Disassembly

This is a postmortem for Assembly.

Rereading, it doesn’t seem too spoilery… but you might enjoy playing the game first anyways.

Timeline

  • Summer 2005 (approximately): I discover IF, pore through a bunch of craft/design posts, judge in one IFComp, then mostly forget about IF for a decade or two.

  • Summer 2021: I started working on a Z-machine as a pandemic project, so I was hanging around the forum by this point. My computer tells me that earliest files for the game date back to then. I think I was mostly playing around with the furniture assembly/disassembly code still; there was certainly no real game there yet. (Also, the original working title was Furniture Assembly Simulator; extremely glad I pared that down.)

  • Summer 2022: The overall shame of the game got figured out, and I made an honest go at getting it together for that year’s IFComp.
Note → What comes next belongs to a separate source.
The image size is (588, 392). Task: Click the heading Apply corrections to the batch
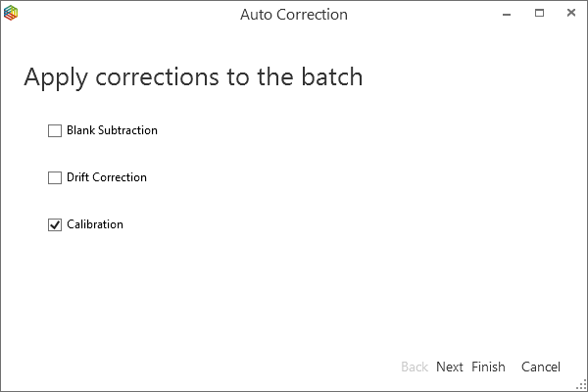coord(193,76)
Despite a couple weeks of mid-September crunch, it was pretty clear that I wasn’t going to have anything worth playing at the deadline. I’m very glad I didn’t try and push through at the time… though it killed my momentum on the project, and it saw basically no changes for several months.

  • Summer 2023: I’d decided to try and polish things up for that year’s comp. It took much longer than I thought still, and some important elements of the design — the wardrobe, the overall puzzle chart — didn’t gel until pretty late. I ended up with just a few weeks for testing, which of course was not nearly enough. Thanks to testers @Doug_Egan, @Scrooge200, and @Keltena for battling through some pretty rough bugs and bad writing… the game is hugely better for it.

Concept

Assembly started with the concept, naturally. I was interested in the way that rituals give a significance to ordinary (and conveniently parser-friendly) actions — didn’t @zarf write something about this? — and the furniture-assembly thing, despite being unforgivably silly, had a bunch of thematic connections that felt solid enough to hold things together. Plus you get a setting for free.

@VictorGijsbers’ review points out another parallel: between following instructions in an instruction booklet and typing out commands from a walkthrough. This was also an important part of the concept for me: “type out commands from the instruction booklet” was there from the very beginning.

However, a problem is: typing commands out from a walkthrough is not inherently very fun. It’s probably not a smart decision to choose an inherently unfun mechanic for your video game, no matter how charming you think the idea is, but I do not always make the smart decisions. So I tried hard to compensate in other ways:

  • Keep the instructions short. Any ritual the player is likely to complete more than once has only a couple steps.
  • Be pretty flexible about input, disambiguation, etc. “Put legs on tabletop” is not really what the instructions say, but the intent is clear, so it’s allowed.
  • Write rich descriptions. I spent a lot of time trying to come up with interesting things to say when assembling the DÖLMEN… that text serves a few different purposes now, but I originally put it in just so the experience wasn’t so dry.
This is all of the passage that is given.